**Data**.

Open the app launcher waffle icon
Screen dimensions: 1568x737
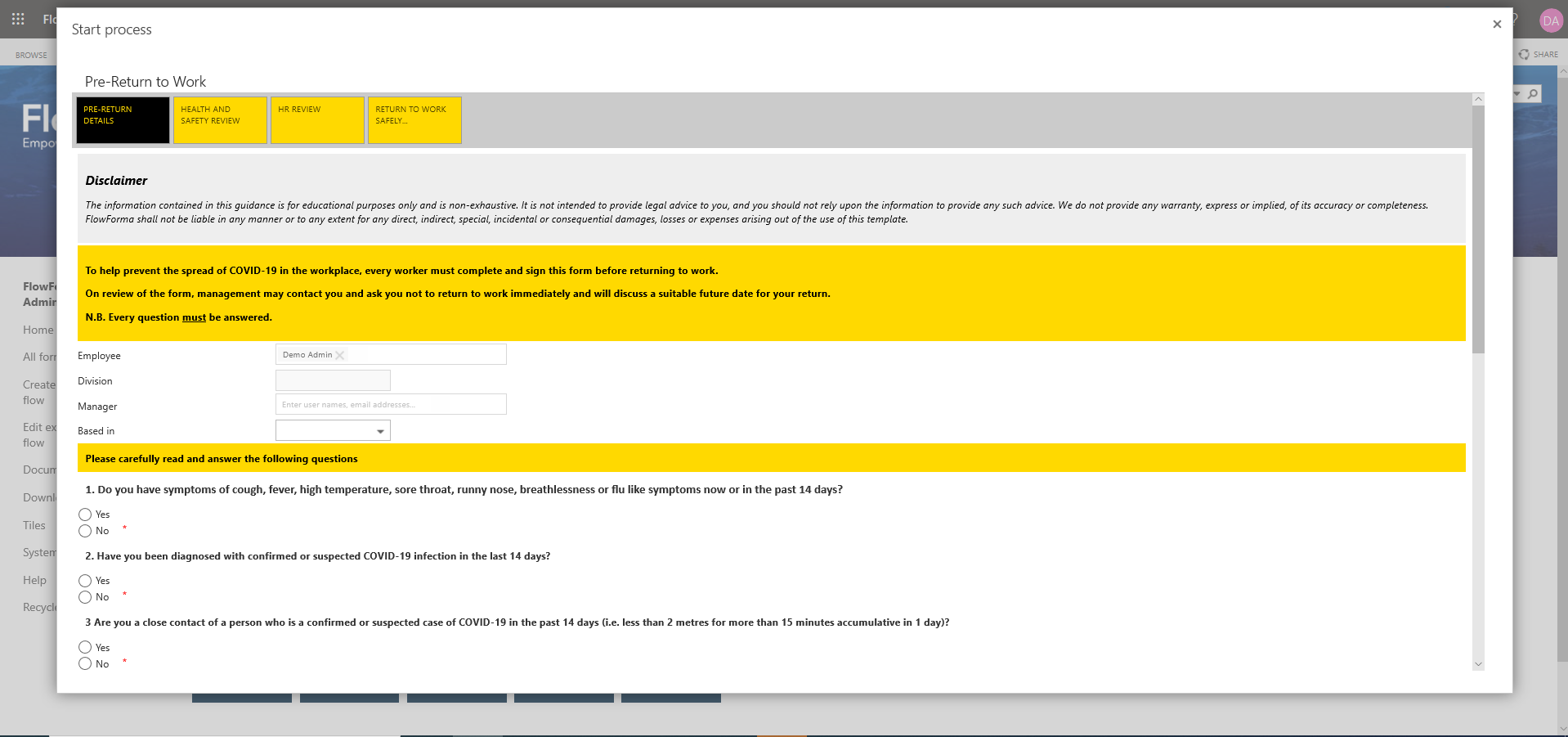(x=18, y=19)
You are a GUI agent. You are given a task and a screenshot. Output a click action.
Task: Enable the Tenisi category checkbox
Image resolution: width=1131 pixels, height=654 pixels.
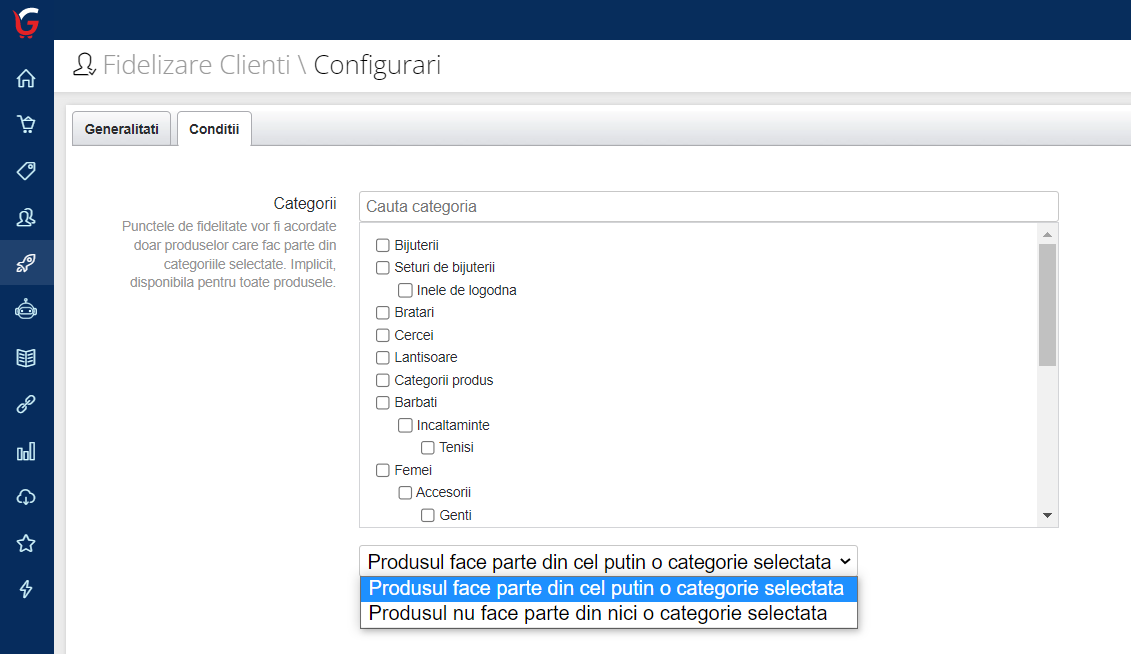point(428,447)
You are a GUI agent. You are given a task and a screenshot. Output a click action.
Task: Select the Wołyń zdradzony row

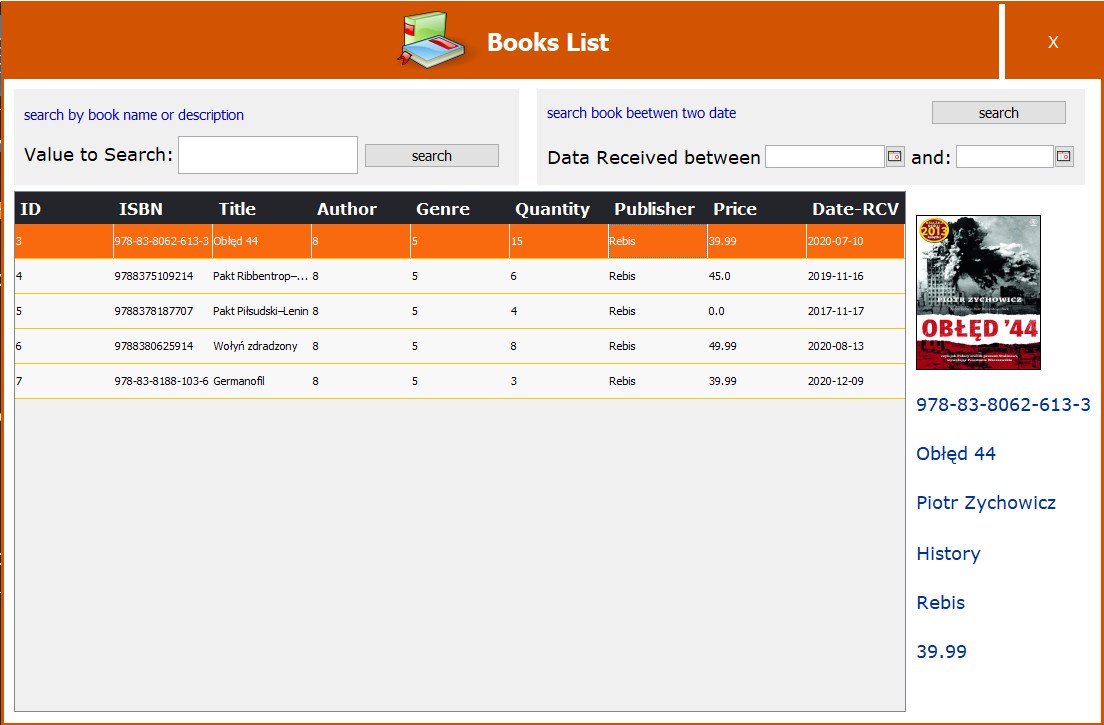tap(400, 346)
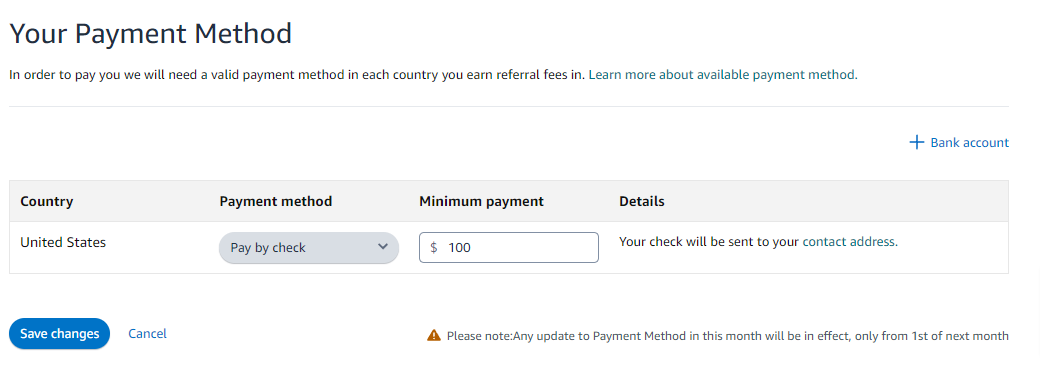Image resolution: width=1040 pixels, height=375 pixels.
Task: Focus the minimum payment field showing 100
Action: tap(509, 248)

**Work to complete**. Nothing but the lines from the one containing "Image resolution: width=1131" through the last line of the records above should appear, each repeated exactly, with no pictures.

**Solution for this task**.
Image resolution: width=1131 pixels, height=654 pixels.
point(428,447)
You are a GUI agent. You are given a task and a screenshot. Output a click action.
Task: Select the Wołyń zdradzony row

tap(400, 346)
Image resolution: width=1040 pixels, height=375 pixels.
Task: Focus the minimum payment field showing 100
Action: tap(509, 248)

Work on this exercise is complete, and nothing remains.